[Pixel coordinate grounding data]

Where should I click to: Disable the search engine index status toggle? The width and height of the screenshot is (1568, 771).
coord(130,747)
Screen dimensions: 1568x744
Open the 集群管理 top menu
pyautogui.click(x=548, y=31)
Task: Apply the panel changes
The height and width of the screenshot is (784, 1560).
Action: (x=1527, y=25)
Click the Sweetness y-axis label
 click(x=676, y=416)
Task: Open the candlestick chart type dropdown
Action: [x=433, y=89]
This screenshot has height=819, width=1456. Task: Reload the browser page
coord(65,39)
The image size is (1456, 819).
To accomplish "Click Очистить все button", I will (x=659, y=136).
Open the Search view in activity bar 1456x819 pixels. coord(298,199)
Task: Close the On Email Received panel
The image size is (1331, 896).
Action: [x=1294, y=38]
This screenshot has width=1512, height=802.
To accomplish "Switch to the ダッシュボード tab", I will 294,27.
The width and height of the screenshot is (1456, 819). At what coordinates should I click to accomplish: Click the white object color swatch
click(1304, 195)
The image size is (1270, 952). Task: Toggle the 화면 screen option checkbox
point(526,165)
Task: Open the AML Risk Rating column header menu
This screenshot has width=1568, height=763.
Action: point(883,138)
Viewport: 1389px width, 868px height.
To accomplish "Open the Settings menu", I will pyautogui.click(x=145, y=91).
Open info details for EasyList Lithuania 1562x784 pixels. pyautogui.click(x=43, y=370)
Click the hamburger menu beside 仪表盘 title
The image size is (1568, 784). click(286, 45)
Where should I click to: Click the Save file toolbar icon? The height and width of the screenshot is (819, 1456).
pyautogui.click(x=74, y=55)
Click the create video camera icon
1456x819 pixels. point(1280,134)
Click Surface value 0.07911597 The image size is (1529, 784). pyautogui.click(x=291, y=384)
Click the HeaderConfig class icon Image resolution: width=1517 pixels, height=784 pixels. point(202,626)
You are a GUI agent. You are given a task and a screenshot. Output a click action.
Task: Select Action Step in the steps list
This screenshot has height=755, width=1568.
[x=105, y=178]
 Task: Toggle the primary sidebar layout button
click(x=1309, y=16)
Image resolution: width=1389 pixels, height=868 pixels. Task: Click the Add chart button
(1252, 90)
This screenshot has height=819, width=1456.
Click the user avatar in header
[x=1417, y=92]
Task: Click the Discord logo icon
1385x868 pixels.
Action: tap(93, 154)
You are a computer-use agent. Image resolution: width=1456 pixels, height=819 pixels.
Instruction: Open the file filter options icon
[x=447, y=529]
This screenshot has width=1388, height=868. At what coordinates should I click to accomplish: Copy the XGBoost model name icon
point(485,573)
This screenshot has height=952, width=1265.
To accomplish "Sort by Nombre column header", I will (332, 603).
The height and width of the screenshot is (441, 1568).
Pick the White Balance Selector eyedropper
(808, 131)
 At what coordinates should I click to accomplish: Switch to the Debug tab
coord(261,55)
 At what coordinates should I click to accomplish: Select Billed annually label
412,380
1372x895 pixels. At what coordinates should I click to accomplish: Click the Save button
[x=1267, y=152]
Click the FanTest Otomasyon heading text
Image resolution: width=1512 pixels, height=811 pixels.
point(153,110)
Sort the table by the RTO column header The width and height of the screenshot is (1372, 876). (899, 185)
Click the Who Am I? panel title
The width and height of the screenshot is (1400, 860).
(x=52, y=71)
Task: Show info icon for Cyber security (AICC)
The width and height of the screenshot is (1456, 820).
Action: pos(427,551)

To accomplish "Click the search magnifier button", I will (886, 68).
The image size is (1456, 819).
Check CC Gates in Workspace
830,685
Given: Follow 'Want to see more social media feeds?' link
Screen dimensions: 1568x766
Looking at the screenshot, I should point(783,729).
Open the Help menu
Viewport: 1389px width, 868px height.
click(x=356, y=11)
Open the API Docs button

■ What to work on: Write out the entries verbatim, all of them.

■ Expected answer:
Where should I click to: Disable the search engine index status toggle? The width and height of the screenshot is (1568, 771).
coord(130,747)
Screen dimensions: 1568x744
Open the 集群管理 top menu
pyautogui.click(x=548, y=31)
Task: Apply the panel changes
The height and width of the screenshot is (784, 1560).
Action: (x=1527, y=25)
Click the Sweetness y-axis label
 click(x=676, y=416)
Task: Open the candlestick chart type dropdown
Action: [x=433, y=89]
This screenshot has height=819, width=1456. Task: Reload the browser page
coord(65,39)
The image size is (1456, 819).
To accomplish "Click Очистить все button", I will (x=659, y=136).
Open the Search view in activity bar 1456x819 pixels. coord(298,199)
Task: Close the On Email Received panel
The image size is (1331, 896).
Action: [x=1294, y=38]
This screenshot has width=1512, height=802.
To accomplish "Switch to the ダッシュボード tab", I will 294,27.
The width and height of the screenshot is (1456, 819). At what coordinates should I click to accomplish: Click the white object color swatch
click(1304, 195)
The image size is (1270, 952). Task: Toggle the 화면 screen option checkbox
point(526,165)
Task: Open the AML Risk Rating column header menu
This screenshot has width=1568, height=763.
Action: point(883,138)
Viewport: 1389px width, 868px height.
To accomplish "Open the Settings menu", I will pyautogui.click(x=145, y=91).
Open info details for EasyList Lithuania 1562x784 pixels. pyautogui.click(x=43, y=370)
Click the hamburger menu beside 仪表盘 title
The image size is (1568, 784). click(286, 45)
Where should I click to: Click the Save file toolbar icon? The height and width of the screenshot is (819, 1456).
pyautogui.click(x=74, y=55)
Click the create video camera icon
1456x819 pixels. point(1280,134)
Click Surface value 0.07911597 The image size is (1529, 784). pyautogui.click(x=291, y=384)
Click the HeaderConfig class icon Image resolution: width=1517 pixels, height=784 pixels. point(202,626)
You are a GUI agent. You are given a task and a screenshot. Output a click action.
Task: Select Action Step in the steps list
This screenshot has height=755, width=1568.
[x=105, y=178]
 Task: Toggle the primary sidebar layout button
click(x=1309, y=16)
Image resolution: width=1389 pixels, height=868 pixels. Task: Click the Add chart button
(1252, 90)
This screenshot has height=819, width=1456.
Click the user avatar in header
[x=1417, y=92]
Task: Click the Discord logo icon
1385x868 pixels.
Action: tap(93, 154)
You are a computer-use agent. Image resolution: width=1456 pixels, height=819 pixels.
Instruction: Open the file filter options icon
[x=447, y=529]
This screenshot has width=1388, height=868. At what coordinates should I click to accomplish: Copy the XGBoost model name icon
point(485,573)
This screenshot has height=952, width=1265.
To accomplish "Sort by Nombre column header", I will (332, 603).
The height and width of the screenshot is (441, 1568).
Pick the White Balance Selector eyedropper
(808, 131)
 At what coordinates should I click to accomplish: Switch to the Debug tab
coord(261,55)
 At what coordinates should I click to accomplish: Select Billed annually label
412,380
1372x895 pixels. At what coordinates should I click to accomplish: Click the Save button
[x=1267, y=152]
Click the FanTest Otomasyon heading text
Image resolution: width=1512 pixels, height=811 pixels.
point(153,110)
Sort the table by the RTO column header The width and height of the screenshot is (1372, 876). (899, 185)
Click the Who Am I? panel title
The width and height of the screenshot is (1400, 860).
(x=52, y=71)
Task: Show info icon for Cyber security (AICC)
The width and height of the screenshot is (1456, 820).
Action: pos(427,551)

To accomplish "Click the search magnifier button", I will (886, 68).
The image size is (1456, 819).
Check CC Gates in Workspace
830,685
Given: Follow 'Want to see more social media feeds?' link
Screen dimensions: 1568x766
Looking at the screenshot, I should point(783,729).
Open the Help menu
Viewport: 1389px width, 868px height.
click(x=356, y=11)
Open the API Docs button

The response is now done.